# [Exercise materials]
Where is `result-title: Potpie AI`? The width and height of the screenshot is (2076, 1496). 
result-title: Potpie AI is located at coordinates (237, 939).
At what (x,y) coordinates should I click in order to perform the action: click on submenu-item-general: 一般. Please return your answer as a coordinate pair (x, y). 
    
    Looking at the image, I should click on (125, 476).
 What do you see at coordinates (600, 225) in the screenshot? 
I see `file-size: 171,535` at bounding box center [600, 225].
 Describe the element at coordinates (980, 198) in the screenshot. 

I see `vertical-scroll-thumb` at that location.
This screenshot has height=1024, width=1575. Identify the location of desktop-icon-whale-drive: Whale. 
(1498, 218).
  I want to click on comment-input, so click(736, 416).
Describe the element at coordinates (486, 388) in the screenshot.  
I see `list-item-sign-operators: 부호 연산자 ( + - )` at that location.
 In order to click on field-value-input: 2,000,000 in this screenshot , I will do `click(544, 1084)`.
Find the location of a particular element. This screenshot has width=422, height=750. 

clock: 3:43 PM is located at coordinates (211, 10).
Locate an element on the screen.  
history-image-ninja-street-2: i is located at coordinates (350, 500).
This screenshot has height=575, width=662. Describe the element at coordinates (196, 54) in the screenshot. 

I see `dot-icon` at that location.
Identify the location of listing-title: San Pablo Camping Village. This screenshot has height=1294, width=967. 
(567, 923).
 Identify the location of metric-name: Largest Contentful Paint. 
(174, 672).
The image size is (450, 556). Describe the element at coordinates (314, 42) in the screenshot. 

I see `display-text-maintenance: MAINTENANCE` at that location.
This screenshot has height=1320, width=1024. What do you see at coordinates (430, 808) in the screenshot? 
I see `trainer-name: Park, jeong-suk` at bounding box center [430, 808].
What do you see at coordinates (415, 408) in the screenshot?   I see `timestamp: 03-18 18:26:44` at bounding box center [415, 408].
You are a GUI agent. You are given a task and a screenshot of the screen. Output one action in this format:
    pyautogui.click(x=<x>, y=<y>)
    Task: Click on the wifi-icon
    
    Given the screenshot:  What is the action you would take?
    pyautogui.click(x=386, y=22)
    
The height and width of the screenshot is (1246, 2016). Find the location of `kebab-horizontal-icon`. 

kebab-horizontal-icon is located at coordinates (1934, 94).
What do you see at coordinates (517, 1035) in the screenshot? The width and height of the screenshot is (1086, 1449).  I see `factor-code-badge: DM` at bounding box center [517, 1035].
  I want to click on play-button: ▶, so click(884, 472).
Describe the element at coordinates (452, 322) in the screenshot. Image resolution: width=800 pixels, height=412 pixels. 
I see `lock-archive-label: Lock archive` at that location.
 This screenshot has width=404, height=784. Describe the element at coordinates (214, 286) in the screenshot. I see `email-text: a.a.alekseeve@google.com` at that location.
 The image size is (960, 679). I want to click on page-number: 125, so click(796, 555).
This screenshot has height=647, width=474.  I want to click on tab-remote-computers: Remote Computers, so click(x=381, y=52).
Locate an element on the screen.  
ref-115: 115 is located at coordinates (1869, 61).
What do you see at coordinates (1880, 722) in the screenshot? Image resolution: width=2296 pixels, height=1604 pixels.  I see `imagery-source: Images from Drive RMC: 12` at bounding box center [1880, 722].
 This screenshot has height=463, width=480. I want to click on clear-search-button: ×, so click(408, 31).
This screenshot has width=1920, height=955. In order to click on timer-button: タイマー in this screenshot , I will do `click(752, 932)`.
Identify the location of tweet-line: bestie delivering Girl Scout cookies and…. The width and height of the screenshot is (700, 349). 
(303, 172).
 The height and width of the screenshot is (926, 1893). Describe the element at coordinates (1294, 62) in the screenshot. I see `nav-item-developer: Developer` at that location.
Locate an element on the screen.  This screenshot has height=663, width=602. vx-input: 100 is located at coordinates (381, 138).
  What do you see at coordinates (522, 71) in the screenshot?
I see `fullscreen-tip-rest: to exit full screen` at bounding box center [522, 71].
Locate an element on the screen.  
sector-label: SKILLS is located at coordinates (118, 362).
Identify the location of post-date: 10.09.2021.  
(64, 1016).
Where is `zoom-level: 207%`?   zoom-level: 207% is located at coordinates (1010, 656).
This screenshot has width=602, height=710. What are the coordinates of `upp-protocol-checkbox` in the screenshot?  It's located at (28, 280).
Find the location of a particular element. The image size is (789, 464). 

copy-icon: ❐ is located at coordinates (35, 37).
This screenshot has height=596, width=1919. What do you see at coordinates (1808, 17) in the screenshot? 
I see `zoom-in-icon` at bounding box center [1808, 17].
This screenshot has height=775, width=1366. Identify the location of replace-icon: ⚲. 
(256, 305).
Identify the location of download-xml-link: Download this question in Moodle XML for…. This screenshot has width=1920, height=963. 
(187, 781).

# [Problem details]
Copy out the lines of the material from the line with "This screenshot has height=1320, width=1024." to the line with "kebab-horizontal-icon is located", both included, without changing anything.

# [Task answer]
This screenshot has height=1320, width=1024. What do you see at coordinates (430, 808) in the screenshot? 
I see `trainer-name: Park, jeong-suk` at bounding box center [430, 808].
What do you see at coordinates (415, 408) in the screenshot?   I see `timestamp: 03-18 18:26:44` at bounding box center [415, 408].
You are a GUI agent. You are given a task and a screenshot of the screen. Output one action in this format:
    pyautogui.click(x=<x>, y=<y>)
    Task: Click on the wifi-icon
    
    Given the screenshot:  What is the action you would take?
    pyautogui.click(x=386, y=22)
    
The height and width of the screenshot is (1246, 2016). Find the location of `kebab-horizontal-icon`. 

kebab-horizontal-icon is located at coordinates (1934, 94).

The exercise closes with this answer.